Can SAP Pivot to Open Data Without Losing Its Edge?

Can SAP Pivot to Open Data Without Losing Its Edge?

Chloe Maraina is a professional who sees the hidden narratives within vast, complex datasets, viewing big data not just as a collection of numbers but as a canvas for strategic storytelling. With a deep-rooted passion for business intelligence and data science, she has spent years helping enterprises navigate the treacherous waters of digital transformation, focusing on how legacy systems can evolve to meet the demands of a modern, AI-driven world. In our conversation today, we dive into the seismic shifts occurring within the enterprise resource planning landscape, specifically examining how global giants are attempting to balance the security of their most valuable data with the urgent need for openness. We explore the tension between maintaining a “monolithic” control over business processes and the reality of a fragmented AI ecosystem where partners and competitors alike are vying for a seat at the table.

Our discussion centers on the evolution of data infrastructure and the high-stakes gamble of opening up decades of proprietary information to third-party applications. We delve into the concept of the “autonomous enterprise,” the strategic maneuvers involving multi-billion dollar acquisitions, and the technical innovations like zero-copy sharing that aim to eliminate the friction of data movement. Throughout the interview, the overarching theme is one of radical transition—a shift described by industry veterans as being more significant than the advent of the internet itself—where the goal is to transform stagnant repositories into fluid, intelligent assets without losing the governance and compliance that made them indispensable in the first place.

The enterprise landscape is currently witnessing a historic pivot as long-standing platforms attempt to open up decades of legacy data to third-party AI; how do you see this tension between protecting the “crown jewels” and fostering an open ecosystem playing out?

It is a fascinating balancing act that reminds me of the political shifts of the late 20th century, where trying to save a system through reform can sometimes lead to its complete dissolution if not handled with surgical precision. For 53 years, these massive ERP systems have operated as closed, monolithic fortresses, housing the logic and history of roughly 80% of the world’s commercial transactions. Now, the pressure to stay atop the AI wave means these vendors have to offer an unprecedented degree of openness to that wealth of data, which is essentially their biggest competitive bulwark. If they tighten the grip too much by creating “data toll roads” or restrictive API policies, they risk alienating a customer base that is desperate to use third-party AI tools.
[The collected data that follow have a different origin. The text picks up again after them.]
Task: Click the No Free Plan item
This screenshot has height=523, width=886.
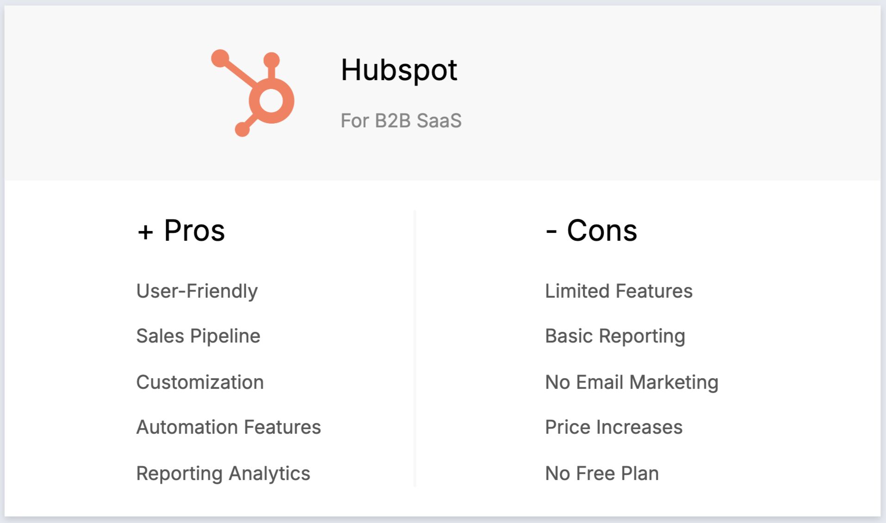Action: click(x=602, y=473)
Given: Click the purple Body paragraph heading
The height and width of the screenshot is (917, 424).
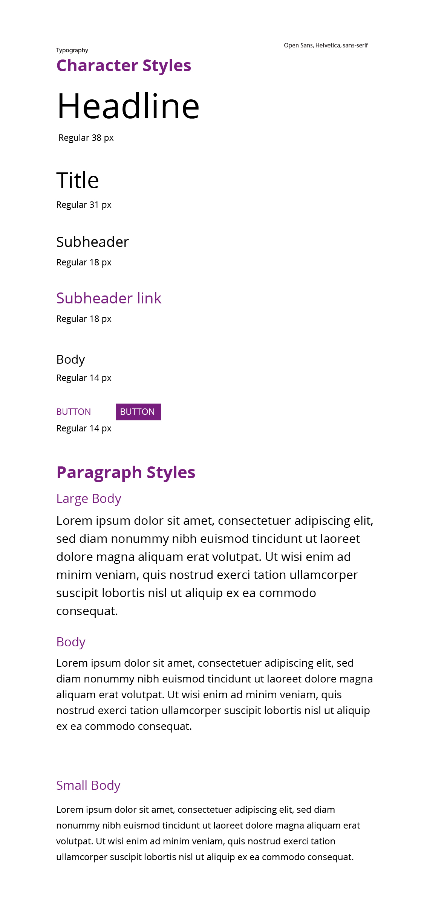Looking at the screenshot, I should tap(71, 642).
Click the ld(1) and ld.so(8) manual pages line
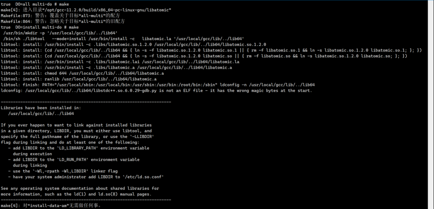The width and height of the screenshot is (434, 209). pyautogui.click(x=76, y=194)
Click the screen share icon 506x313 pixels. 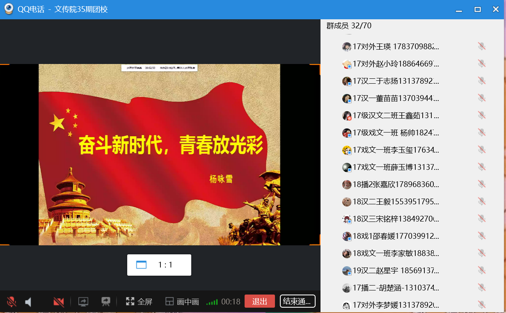pos(83,302)
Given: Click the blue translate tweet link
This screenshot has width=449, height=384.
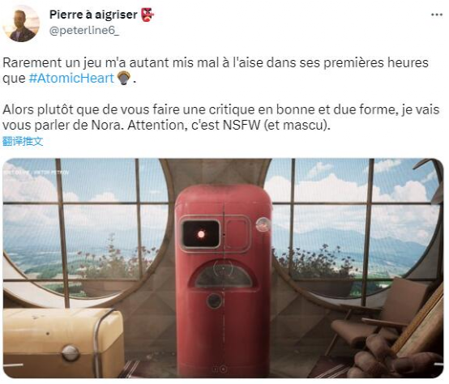Looking at the screenshot, I should pyautogui.click(x=23, y=141).
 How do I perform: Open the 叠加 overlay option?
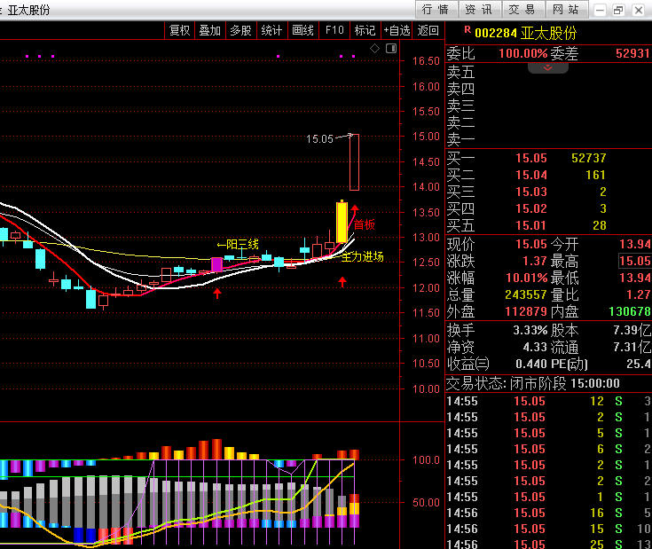point(209,30)
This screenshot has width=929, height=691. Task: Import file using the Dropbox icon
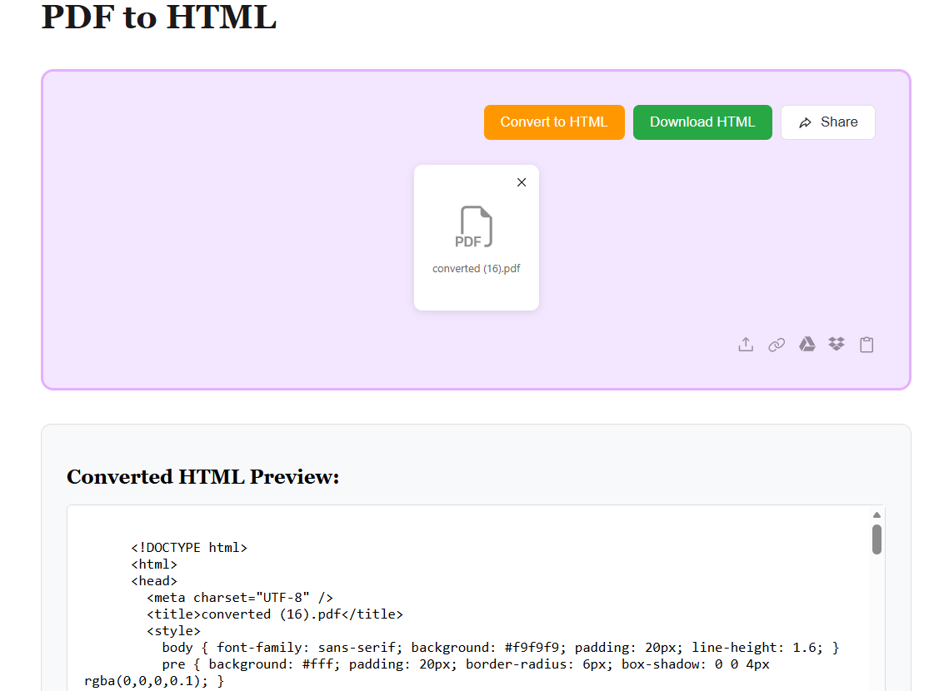tap(837, 345)
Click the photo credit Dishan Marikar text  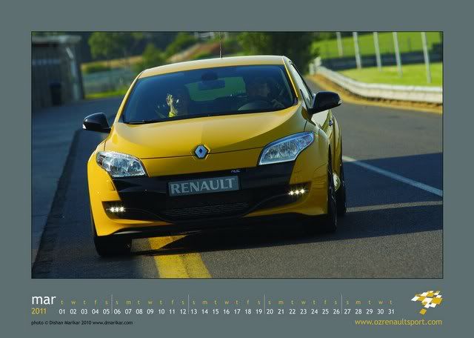[x=82, y=322]
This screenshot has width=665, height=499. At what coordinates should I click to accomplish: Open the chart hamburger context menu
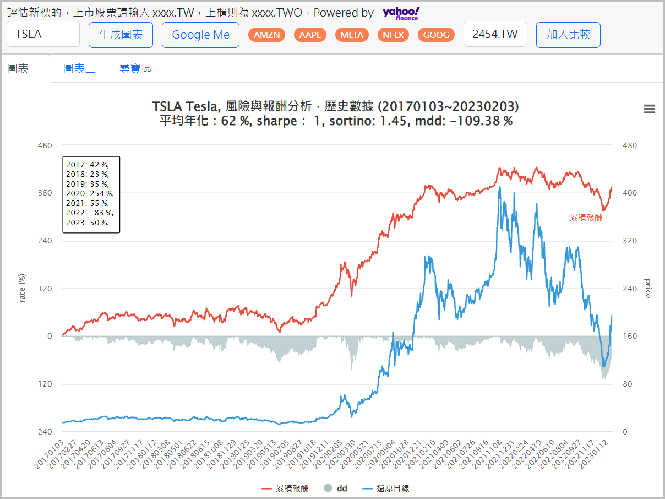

However, if they open the gates too wide without a clear structural plan, they might lose their identity as the primary portal for enterprise applications, as partners and competitors start jockeying to manage the governance and orchestration layers themselves.

In an era where “agentic AI” is becoming the new buzzword, what are the specific risks and rewards for a major vendor when they encourage partners to disrupt their own established business models?

The reward is survival, plain and simple, because it is far better to have your own partners take a slice of your business with innovative agentic applications than to lose that business to an entirely outside entity. We saw this reality reflected in the recent 100-million-euro investment aimed specifically at bolstering the AI partner ecosystem, a move that signals a desperate need to show that innovation is actually happening on these legacy platforms. The risk, of course, is a repeat of past missteps where a rush to keep up led to “half-baked” solutions, like when developers were reportedly holed up for two weeks in Walldorf and Palo Alto to churn out agents that the market hasn’t fully vetted yet. There is a palpable anxiety that if the “functional stack”—which includes decades of industry-specific know-how and compliance as a service—isn’t seamlessly integrated into these new agents, the vendor becomes just another data source rather than the brain of the operation. It is a high-stakes game where you have to let your partners “disrupt” you just enough to keep the platform relevant, but not so much that you become an invisible commodity in the background.

With the massive $55 to $60 billion spent on SaaS acquisitions over the last decade, how does a company begin to harmonize such a fragmented data landscape to make it “AI-ready” for the modern enterprise?

The sheer scale of that spending spree created a massive “data chaos” problem because each of those acquired companies, from Ariba to SuccessFactors, came with its own unique data models and silos. To solve this, the focus has shifted toward creating a unified Business Data Cloud that acts as a harmonizing layer, combining the organic ERP heritage with these newer cloud-based assets. One of the most critical components of this strategy is the development of prepackaged “data products” that bundle metadata, algorithms, and business records like sales orders into shareable assets. It’s an attempt to turn a decade of expensive acquisitions into a singular, sophisticated data model that can support 26 different industries without requiring a total overhaul of the underlying code. The goal is to make the data feel local and accessible to the user, regardless of whether it originated in a legacy on-premise system or a modern SaaS application, effectively erasing the boundaries that billions of dollars in M&A activity originally created.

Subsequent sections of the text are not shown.